[Data supplied — start]

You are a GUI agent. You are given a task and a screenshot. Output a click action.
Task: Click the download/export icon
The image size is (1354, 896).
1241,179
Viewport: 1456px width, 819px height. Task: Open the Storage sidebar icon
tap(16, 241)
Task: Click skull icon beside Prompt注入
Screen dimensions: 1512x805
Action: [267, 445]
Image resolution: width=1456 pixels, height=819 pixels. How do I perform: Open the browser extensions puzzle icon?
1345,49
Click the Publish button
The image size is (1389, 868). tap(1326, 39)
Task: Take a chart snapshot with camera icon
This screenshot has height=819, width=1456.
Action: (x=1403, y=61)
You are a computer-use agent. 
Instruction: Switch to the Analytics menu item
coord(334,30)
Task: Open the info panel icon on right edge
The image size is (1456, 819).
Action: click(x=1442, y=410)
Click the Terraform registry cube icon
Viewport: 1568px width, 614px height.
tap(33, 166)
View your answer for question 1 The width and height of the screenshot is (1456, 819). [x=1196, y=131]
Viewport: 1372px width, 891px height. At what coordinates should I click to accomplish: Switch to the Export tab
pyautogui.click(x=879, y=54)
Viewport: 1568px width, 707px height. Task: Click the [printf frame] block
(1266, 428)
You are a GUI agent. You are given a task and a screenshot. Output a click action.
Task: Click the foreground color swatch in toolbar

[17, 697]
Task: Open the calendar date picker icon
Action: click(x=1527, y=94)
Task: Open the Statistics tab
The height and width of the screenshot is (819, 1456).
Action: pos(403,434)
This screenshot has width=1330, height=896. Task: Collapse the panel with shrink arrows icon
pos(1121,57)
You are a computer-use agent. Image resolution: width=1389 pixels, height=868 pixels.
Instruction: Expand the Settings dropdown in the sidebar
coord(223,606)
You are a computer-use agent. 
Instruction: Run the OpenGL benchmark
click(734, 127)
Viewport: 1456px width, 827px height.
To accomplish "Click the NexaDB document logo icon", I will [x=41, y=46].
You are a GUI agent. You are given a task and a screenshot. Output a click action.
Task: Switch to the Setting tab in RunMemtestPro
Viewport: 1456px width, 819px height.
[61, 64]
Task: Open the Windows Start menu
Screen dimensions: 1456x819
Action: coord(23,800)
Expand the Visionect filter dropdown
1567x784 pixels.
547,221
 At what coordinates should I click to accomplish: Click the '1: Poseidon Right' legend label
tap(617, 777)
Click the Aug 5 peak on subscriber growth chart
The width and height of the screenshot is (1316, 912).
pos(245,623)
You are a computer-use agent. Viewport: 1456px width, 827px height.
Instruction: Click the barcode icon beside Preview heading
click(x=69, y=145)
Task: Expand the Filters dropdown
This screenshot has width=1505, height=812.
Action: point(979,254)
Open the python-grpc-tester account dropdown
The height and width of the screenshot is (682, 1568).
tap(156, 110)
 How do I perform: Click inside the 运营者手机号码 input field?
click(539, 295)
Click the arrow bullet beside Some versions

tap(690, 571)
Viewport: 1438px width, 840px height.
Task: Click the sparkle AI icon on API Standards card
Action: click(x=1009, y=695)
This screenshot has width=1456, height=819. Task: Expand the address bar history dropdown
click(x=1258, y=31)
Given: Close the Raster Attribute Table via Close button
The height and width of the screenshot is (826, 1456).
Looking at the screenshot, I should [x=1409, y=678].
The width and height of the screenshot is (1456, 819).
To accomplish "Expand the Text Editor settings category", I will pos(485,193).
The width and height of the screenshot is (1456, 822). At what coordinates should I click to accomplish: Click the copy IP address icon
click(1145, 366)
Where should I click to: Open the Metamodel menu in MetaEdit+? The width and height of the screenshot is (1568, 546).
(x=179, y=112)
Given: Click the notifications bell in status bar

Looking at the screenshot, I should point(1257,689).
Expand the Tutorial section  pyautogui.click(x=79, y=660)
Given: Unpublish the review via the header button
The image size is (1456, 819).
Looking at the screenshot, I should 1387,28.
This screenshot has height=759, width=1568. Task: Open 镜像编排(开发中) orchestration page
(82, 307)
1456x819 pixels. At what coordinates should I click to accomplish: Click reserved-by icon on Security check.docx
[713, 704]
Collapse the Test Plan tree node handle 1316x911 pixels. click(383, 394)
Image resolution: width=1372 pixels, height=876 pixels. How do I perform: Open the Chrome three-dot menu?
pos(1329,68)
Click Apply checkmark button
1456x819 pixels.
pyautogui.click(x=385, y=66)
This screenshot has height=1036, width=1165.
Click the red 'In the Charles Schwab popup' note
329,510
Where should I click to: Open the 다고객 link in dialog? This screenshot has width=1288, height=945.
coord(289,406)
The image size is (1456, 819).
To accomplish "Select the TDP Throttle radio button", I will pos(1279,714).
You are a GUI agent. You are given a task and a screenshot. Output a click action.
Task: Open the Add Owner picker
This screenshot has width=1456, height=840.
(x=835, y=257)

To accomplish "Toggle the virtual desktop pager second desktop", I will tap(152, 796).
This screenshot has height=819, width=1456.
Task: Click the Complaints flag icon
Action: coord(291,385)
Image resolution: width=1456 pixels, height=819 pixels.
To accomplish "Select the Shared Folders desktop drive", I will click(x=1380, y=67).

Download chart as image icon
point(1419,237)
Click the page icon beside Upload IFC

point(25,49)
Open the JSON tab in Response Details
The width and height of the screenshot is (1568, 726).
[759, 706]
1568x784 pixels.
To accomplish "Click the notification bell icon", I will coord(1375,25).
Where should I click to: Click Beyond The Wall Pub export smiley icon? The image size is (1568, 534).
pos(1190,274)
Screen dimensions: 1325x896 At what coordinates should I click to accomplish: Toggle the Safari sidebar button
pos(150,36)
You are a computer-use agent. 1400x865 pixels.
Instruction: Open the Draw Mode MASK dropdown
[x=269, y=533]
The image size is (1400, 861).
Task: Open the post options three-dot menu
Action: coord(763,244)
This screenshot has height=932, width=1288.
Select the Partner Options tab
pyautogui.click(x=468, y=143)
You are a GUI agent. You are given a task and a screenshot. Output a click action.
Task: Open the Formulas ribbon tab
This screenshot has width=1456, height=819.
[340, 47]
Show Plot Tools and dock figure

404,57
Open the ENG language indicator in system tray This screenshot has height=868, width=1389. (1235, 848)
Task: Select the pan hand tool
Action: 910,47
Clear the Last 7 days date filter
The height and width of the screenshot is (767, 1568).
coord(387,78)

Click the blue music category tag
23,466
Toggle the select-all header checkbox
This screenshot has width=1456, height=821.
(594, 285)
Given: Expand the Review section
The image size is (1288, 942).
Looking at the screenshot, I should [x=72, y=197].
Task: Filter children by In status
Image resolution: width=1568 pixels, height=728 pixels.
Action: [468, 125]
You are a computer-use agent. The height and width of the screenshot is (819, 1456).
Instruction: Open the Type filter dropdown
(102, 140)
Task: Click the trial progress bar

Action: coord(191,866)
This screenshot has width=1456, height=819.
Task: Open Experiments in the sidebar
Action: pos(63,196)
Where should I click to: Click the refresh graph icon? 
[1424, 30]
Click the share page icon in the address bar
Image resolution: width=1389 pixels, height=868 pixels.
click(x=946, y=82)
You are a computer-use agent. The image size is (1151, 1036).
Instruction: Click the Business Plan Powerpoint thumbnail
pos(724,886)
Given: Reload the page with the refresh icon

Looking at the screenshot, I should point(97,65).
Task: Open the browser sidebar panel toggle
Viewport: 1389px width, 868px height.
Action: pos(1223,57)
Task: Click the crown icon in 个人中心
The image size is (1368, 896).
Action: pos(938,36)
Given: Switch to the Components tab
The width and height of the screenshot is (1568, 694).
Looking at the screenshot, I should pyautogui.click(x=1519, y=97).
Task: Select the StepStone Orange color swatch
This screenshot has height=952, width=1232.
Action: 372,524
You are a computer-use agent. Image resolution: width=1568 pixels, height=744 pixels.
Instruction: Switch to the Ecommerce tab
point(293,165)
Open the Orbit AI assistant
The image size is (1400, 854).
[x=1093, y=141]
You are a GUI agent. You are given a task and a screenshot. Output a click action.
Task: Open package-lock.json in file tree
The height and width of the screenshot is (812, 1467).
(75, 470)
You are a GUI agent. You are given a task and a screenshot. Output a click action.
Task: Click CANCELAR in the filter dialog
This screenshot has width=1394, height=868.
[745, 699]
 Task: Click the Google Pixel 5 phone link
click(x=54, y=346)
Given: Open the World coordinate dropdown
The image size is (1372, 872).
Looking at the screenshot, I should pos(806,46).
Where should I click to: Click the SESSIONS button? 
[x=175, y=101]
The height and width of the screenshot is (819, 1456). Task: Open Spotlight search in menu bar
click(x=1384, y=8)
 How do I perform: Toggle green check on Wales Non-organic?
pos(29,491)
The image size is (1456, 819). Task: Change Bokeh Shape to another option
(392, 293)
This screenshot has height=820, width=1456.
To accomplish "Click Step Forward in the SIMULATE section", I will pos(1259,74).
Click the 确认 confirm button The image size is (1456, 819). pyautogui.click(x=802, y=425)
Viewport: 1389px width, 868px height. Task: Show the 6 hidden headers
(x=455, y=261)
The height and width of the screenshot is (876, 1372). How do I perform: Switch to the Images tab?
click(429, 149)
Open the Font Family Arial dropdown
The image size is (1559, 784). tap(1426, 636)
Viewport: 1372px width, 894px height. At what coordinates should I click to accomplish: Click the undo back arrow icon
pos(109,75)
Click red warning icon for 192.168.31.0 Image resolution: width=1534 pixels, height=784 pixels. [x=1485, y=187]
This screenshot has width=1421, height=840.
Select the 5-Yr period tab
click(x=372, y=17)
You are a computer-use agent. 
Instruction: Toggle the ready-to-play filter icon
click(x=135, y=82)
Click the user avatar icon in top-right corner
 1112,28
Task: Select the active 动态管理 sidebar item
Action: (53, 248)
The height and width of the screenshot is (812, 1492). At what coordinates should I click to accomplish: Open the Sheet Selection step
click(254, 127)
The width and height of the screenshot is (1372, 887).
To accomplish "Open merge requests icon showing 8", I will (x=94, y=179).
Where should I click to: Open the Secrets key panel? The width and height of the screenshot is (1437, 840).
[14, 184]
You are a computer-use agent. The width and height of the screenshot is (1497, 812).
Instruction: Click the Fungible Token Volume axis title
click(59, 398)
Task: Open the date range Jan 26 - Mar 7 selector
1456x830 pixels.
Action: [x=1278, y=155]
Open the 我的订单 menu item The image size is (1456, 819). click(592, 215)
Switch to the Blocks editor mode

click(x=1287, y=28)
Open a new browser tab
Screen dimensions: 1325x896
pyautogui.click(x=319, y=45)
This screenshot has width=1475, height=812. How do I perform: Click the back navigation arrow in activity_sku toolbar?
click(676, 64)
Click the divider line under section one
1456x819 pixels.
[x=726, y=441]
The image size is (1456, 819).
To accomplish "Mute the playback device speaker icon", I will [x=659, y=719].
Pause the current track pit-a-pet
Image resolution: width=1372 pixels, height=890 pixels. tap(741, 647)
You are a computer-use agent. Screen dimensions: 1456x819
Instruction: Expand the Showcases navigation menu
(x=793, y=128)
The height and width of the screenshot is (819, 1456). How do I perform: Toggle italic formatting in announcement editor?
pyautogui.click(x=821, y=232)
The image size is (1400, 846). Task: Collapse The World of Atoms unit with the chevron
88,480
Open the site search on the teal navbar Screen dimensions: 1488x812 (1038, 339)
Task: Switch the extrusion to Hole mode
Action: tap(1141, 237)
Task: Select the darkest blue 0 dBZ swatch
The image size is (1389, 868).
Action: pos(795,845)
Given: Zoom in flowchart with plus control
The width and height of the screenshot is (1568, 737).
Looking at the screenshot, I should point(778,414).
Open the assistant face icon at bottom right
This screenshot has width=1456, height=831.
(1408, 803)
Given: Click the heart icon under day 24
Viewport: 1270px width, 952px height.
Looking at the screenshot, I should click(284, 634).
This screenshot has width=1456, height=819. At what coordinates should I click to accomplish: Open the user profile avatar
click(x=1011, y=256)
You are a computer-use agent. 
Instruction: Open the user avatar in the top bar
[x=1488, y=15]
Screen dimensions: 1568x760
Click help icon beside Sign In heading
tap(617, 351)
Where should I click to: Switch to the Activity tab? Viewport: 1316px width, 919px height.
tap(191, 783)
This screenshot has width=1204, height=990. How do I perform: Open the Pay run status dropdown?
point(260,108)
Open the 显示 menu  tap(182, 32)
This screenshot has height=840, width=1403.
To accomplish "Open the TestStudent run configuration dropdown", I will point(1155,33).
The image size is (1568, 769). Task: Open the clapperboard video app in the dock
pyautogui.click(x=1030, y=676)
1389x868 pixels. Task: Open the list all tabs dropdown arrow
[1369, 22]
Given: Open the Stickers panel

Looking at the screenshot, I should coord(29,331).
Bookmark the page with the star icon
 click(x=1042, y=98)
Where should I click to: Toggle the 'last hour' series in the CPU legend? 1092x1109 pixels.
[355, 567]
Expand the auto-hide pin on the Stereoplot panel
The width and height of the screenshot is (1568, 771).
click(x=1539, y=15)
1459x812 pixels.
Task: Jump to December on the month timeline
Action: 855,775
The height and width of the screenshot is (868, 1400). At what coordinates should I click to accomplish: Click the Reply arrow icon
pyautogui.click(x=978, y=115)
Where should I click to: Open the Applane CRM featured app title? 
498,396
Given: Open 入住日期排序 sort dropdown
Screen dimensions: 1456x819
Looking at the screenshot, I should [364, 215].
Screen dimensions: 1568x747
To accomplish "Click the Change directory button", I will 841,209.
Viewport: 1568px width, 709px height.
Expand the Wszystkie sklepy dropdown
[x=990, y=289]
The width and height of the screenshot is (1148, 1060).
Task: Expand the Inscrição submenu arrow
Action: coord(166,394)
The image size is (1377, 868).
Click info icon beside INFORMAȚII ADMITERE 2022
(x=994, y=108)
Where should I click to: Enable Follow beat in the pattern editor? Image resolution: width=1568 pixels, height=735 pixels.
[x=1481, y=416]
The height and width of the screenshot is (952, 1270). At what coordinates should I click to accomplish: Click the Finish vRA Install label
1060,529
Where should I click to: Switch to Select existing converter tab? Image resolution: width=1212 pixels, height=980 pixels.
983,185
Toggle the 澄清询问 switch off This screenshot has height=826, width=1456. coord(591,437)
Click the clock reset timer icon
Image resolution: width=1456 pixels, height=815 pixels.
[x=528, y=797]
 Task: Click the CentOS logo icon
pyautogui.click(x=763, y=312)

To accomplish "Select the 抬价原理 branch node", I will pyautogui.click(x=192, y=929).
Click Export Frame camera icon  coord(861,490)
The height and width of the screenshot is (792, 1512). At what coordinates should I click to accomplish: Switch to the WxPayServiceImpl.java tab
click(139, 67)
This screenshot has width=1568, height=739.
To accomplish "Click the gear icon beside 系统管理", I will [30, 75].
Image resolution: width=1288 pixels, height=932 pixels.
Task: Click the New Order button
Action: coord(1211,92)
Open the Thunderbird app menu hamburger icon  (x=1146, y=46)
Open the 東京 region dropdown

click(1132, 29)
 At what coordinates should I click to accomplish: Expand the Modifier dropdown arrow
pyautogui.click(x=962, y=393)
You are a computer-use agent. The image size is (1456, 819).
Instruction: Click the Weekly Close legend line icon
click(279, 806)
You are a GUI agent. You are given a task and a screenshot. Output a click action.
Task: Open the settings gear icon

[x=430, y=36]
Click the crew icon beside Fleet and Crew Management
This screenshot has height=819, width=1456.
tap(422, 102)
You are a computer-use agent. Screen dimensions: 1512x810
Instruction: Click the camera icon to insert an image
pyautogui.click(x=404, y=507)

[Data supplied — finish]

### Task to carry out
Find every line in the records that holds the word "section", then state the count alone.

### Problem solution
4